Welcome to the Unglamorous $15 Billion Acquisition

Let’s be honest: you don’t think about tubes. Your toothpaste comes in a tube. Your face cream comes in a tube. That mascara your wife swears by? Tube. That expensive German scar cream? Tube. Nobody wakes up and says, “You know what I love? Laminated plastic tubes.” And yet, here we are. EPL Limited manufactures approximately 42 billion tubes annually across 21 manufacturing facilities spread across four continents, commanding roughly 35% of the global oral care tube market and roughly 10% of the beauty & cosmetics tube market. They are, quite literally, the largest specialty packaging company in the world.

The company was acquired by Blackstone in 2019 from the Essel group for an undisclosed amount. For the past 6.5 years, Blackstone has been quietly building this business. Then, in February 2025, something unusual happened: Indorama Ventures (a Thai petrochemical and packaging behemoth with $15 billion in annual revenue) came in and purchased 24.9% of EPL from Blackstone for an undisclosed sum, reducing Blackstone’s stake to 26.4%. This is not a fund looking to exit. This is a strategic investor making a 20-year bet. And the market has essentially yawned.

Q3 FY26 delivered exactly what management promised: highest-ever quarterly revenue at ₹1,206 crore. Third straight quarter of double-digit growth. EBITDA margins holding firm at 20.1%. ROCE expanding to 18.7%. A new MD (Hemant Bakshi, a packaging industry veteran) was appointed effective January 2026. Leadership transition complete. Execution intact. And the stock trades at a P/E of 14.0x — below the Nifty 500 median.

Let’s break down what actually happened, why the market is sleeping on it, and whether you should care.

Management Concall Insight (Feb 2026): “All regions delivered nearly 20% growth in Beauty & Cosmetics.
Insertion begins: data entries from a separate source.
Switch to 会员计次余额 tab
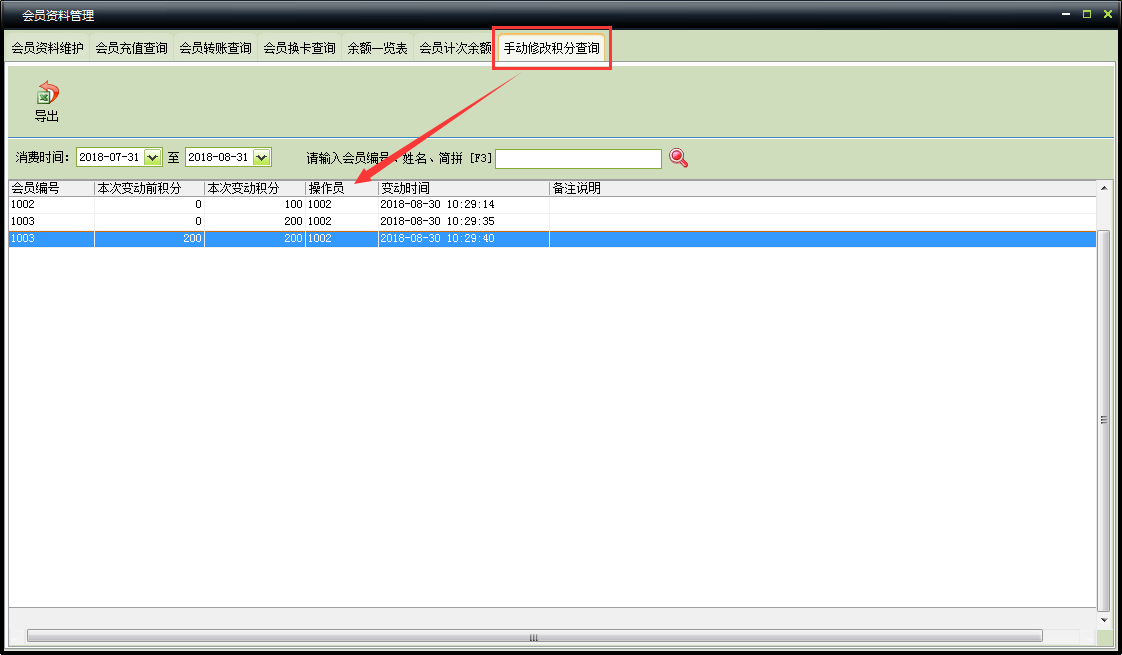Screen dimensions: 1122x655 tap(455, 48)
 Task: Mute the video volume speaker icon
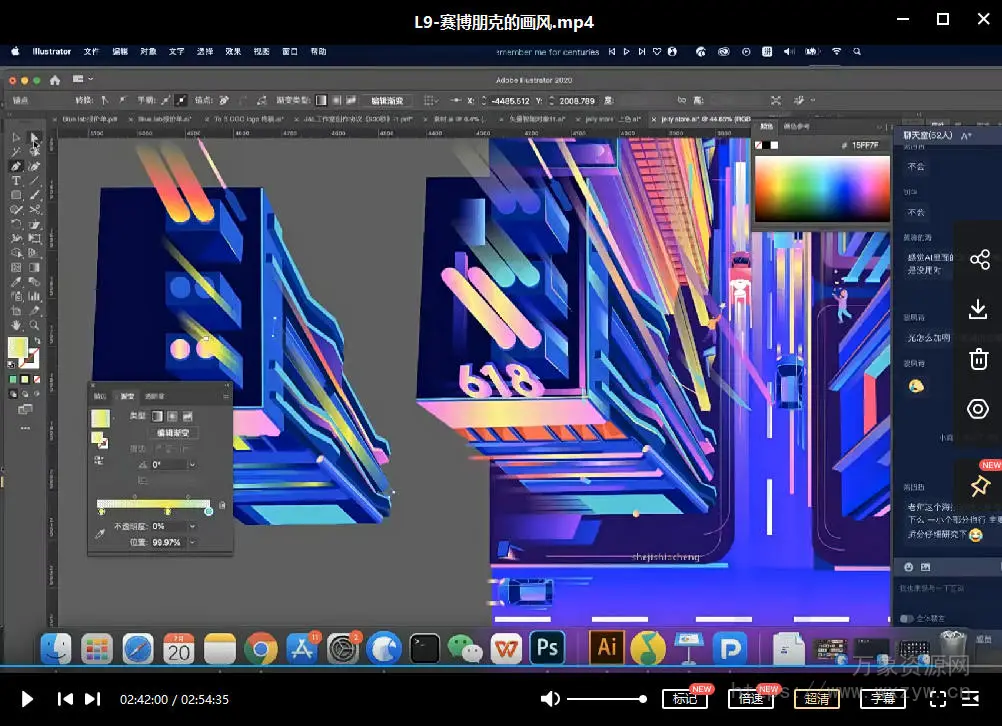(x=550, y=699)

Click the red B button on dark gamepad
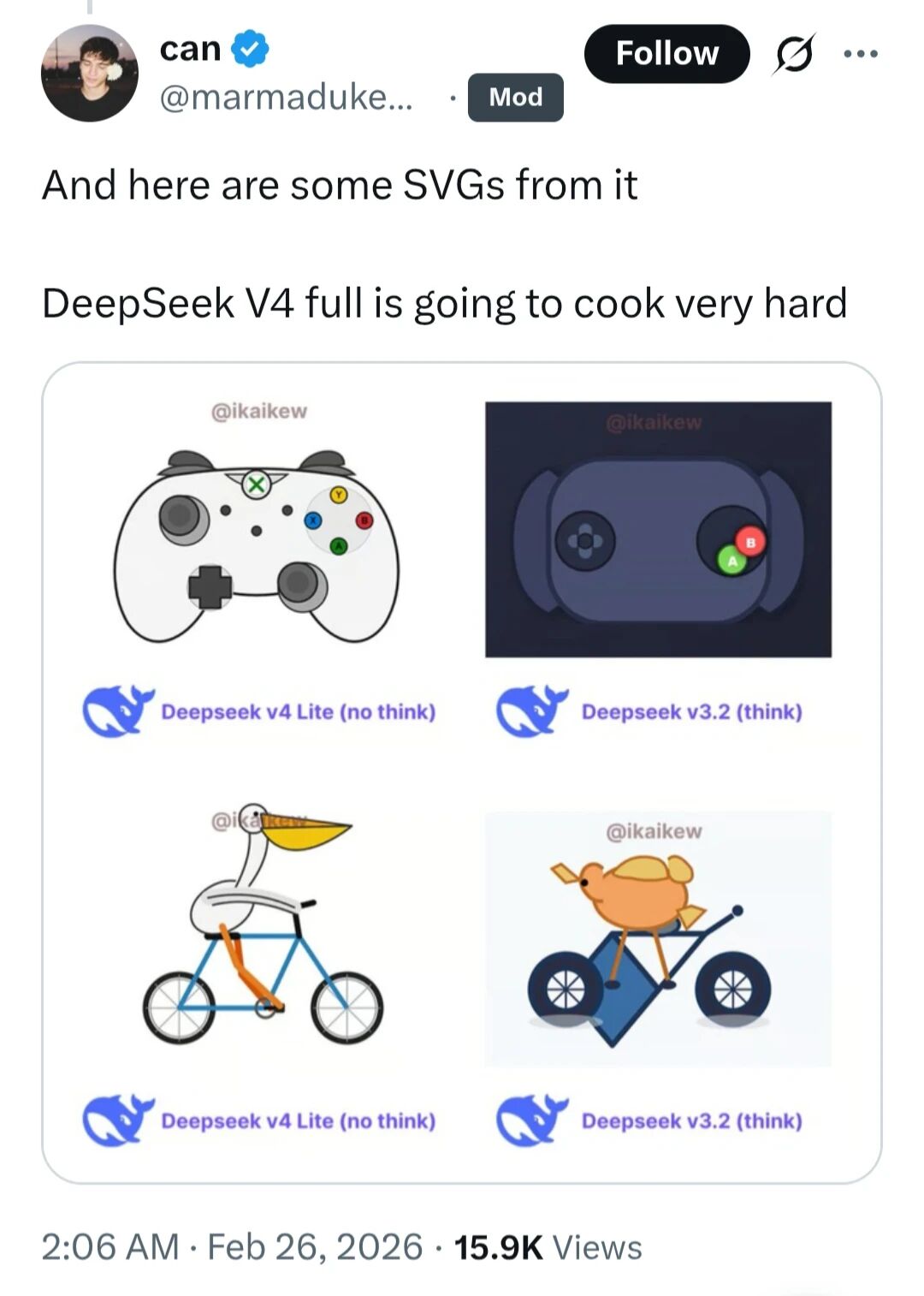pos(750,543)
We’re materially outperforming the market and highlighting accelerating market share gains.” Translation: they’re stealing customers from everyone, and nobody is stopping them.
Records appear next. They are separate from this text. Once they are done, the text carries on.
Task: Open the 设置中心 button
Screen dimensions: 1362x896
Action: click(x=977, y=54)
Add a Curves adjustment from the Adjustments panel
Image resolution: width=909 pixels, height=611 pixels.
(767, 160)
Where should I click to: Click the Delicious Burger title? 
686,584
Making Pretty Tubes. Selling Them to Everyone’s Favourite Brands.

EPL’s business model is so simple it’s almost boring. Step 1: Import or manufacture plastic laminate sheets (think a thin, multi-layer plastic sandwich). Step 2: Feed those sheets into extrusion machines that turn them into tubes. Step 3: Print logos and designs on them. Step 4: Cap them. Step 5: Ship them to brands like Colgate, P&G, Unilever, GSK, Reckitt Benckiser, Himalaya, Emami, Patanjali, and a thousand others. Step 6: Make money hand over fist.
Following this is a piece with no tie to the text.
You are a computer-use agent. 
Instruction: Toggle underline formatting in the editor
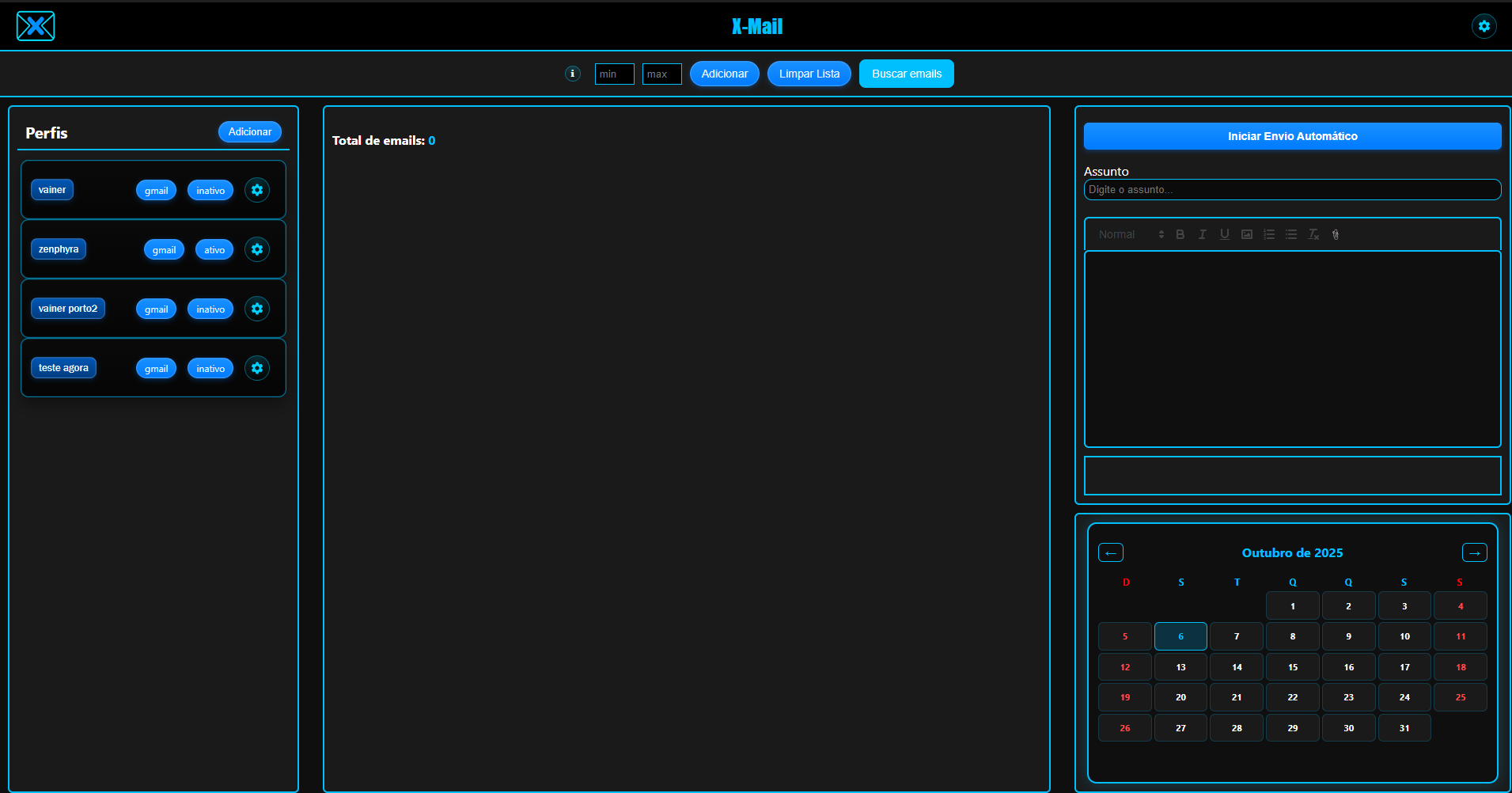(x=1224, y=234)
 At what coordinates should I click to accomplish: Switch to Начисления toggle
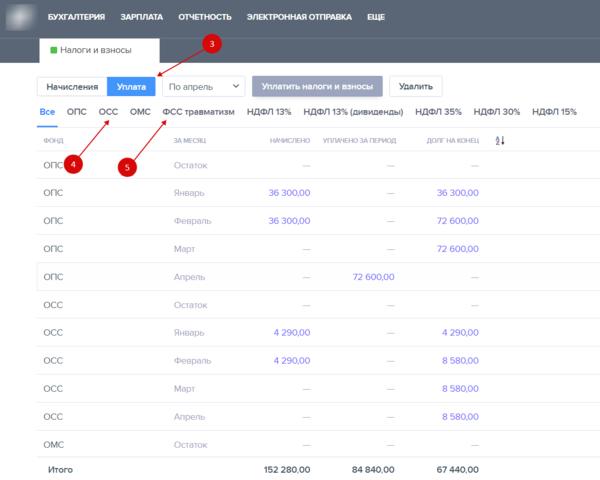pos(72,87)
The genius is in the integrated operations. EPL manufactures its own laminate sheets at plants in India and China, which gives them control over quality, costs, and supply chain. This is fully backward-integrated. About 90% of their laminate formulations are patented, meaning nobody can just copy them. They also manufacture in-house caps and closures — another cost advantage nobody talks about.

Revenue is split roughly: 47% Oral Care (toothpaste tubes), 53% Beauty & Cosmetics (face cream, mascara, hair colour, pharmaceuticals, food). Geographically: AMESA (Africa, Middle East, South Asia) = 32%, Americas = 24%, Europe = 22%, East Asia Pacific = 22%. This is the definition of a globally diversified business. No single customer is over-reliant. No single region can tank the whole thing.

Annual Tube Capacity42 BnGlobal Output
Oral Care Share35%Global Market
Beauty Segment53%Portfolio Mix
Operating Plants21Across 11 Countries
Contract Visibility = Cash Flow Predictability: About 50% of EPL’s revenue comes from long-term contracts (roughly 3 years tenure) with massive multinational brands. These contracts have cost pass-through clauses, meaning when the price of plastic goes up, they pass it to the customer with a lag of 3–4 months. The other 50% is negotiated annually. This structure gives EPL genuine cash flow visibility that most companies dream about. No surprises. No drama. Just compounding.
💬 Quick thought experiment: How many tubes did you use today? Toothpaste? Face wash? Sunscreen? And not once did you check the brand of the tube itself. Yet for a brand, EPL’s tube is as important as the product inside. That’s pricing power.